The United States recently joined more than 60 groups and countries around the world to be part of the Nursing Now Global Campaign. This three-year initiative, run in collaboration with the International Council of Nurses (ICN) and the World Health Organization (WHO), works with partners to advocate for more nurses in leadership positions and aims to raise the status and profile of nursing.
Backed by AARP and the Robert Wood Johnson Foundation, the Future of Nursing: Campaign for Action is working in every state to strengthen nursing on multiple fronts. Goals are based on recommendations from the National Academy of Medicine’s (formerly the Institute of Medicine) Future of Nursing report. They include improved access to care, increased diversity in nursing, more nurses on boards, improved nursing education, greater interprofessional collaboration, and more.
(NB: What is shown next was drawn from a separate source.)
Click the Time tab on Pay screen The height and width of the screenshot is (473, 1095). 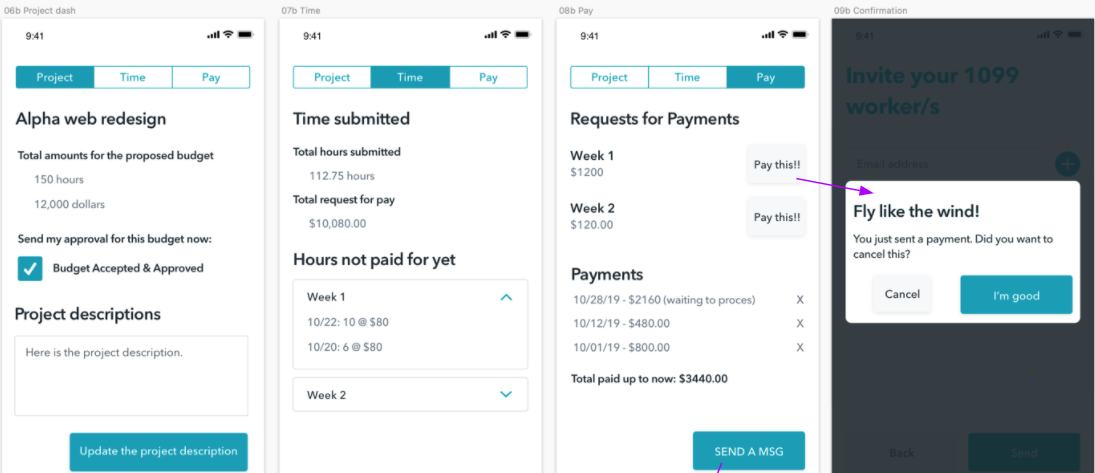687,77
Building on the Future of Nursing report, the National Academy of Medicine launched its Future of Nursing 2020-2030study in March 2019. An ad hoc committee of distinguished nurse executives, nurse educators, physicians and public health experts is tasked to extend the vision for the nursing profession into 2030 and chart a path for the nation’s 4 million nurses to improve the health and well-being of the US population. I was privileged to be among the nurse leaders who presented ideas to the committee at its inaugural meeting on March 20.
How can the nursing workforce help deliver universal health care and meet sustainable development goals (SDG) over the next three to five years? What is the status of midwifery services throughout the world, and what are the future challenges? The WHO will address these questions and more in two reports – the State of the World’s Nursing and the State of the World’s Midwifery – at the World Health Assembly in 2020.
Both reports will inform national policy dialogue on strengthening nursing and midwifery and accelerating progress across the SDGs, which include ending poverty, improving health and education, reducing inequality, spurring economic growth and fighting climate change.
The WHO plans to make nursing the focus of World Health Day in 2020. World Health Day (April 7) raises awareness of the need to improve global health.
A greater voice for nurses and a stronger, better-prepared nursing workforce will not only transform the profession but also promote health and health equity around the world. Florence Nightingale would be proud.